Accadeva il...

Accadeva il 14 giugno: Michael Jordan e quei 40 secondi per la leggenda

Esattamente 18 anni fa, Michael Jordan ha ricordato a tutti perché è considerato il più grande di tutti i tempi. Gara 6, davanti al clima ostile di Utah, MJ fa registrare una delle prestazioni più stupefacenti della storia delle Finals NBA. Quella partita è stata così epica, che ogni appassionato di questo sport sa benissimo che cos’è successo, ma soprattutto com’è finita: i Jazz sono avanti di uno e negli ultimi secondi si affidano a Karl Malone. A 18’’ dal termine, però, Jordan spunta alle sue spalle e gli strappa il pallone dalle mani. Michael aspetta una decina di secondi, poi agisce: manda per le campagne Bryon Russell e spara dalla media. ll risultato potete immaginarlo.
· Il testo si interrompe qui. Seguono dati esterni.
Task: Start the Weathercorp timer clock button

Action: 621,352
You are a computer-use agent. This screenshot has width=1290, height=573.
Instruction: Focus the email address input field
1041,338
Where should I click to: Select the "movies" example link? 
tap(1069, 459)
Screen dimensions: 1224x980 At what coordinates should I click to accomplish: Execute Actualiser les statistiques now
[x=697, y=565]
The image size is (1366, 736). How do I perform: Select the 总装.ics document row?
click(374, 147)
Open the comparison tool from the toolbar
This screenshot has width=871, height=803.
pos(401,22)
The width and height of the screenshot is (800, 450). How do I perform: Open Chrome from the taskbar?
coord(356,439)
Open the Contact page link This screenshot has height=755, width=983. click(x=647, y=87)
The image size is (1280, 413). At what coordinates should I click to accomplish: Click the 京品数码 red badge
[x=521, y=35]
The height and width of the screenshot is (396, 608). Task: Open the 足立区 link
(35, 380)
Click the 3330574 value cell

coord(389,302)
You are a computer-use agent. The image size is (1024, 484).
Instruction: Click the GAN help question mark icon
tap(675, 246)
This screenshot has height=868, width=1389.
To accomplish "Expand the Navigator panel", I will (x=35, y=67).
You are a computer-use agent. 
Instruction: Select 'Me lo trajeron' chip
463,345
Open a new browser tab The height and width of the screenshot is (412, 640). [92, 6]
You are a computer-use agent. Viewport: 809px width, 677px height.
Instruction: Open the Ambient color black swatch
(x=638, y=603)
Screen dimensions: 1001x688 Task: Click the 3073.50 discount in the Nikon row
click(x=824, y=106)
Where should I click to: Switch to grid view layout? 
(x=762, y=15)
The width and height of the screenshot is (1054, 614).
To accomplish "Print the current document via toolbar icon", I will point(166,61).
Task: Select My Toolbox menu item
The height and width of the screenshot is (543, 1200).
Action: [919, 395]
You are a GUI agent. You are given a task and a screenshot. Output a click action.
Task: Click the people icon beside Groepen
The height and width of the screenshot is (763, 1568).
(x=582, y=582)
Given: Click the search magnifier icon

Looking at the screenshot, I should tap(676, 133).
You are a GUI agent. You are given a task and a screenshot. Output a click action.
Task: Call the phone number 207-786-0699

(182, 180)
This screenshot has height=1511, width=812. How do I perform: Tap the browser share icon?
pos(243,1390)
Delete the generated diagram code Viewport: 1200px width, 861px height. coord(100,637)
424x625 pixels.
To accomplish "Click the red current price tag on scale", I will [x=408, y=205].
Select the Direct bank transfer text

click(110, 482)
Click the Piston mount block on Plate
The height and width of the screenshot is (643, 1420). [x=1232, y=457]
L’ultimo disperato tentativo di John Stockton viene rifiutato dal ferro ed i Bulls vincono il terzo titolo consecutivo, il sesto nel giro di soli otto anni! Jordan chiude la sua ultima partita in carriera con Chicago mettendo a referto la bellezza di 45 punti, grazie ai quali termina i playoffs del 1998 con 32.4 di media e conquista il premio di MVP delle Finals per la sesta ed ultima volta. Non servono trovare parole per descrivere quella storica partita di Michael, già ci ha pensato Phil Jackson, che a caldo commentò: “Oh mio Dio, è stato bellissimo! Che finale!”.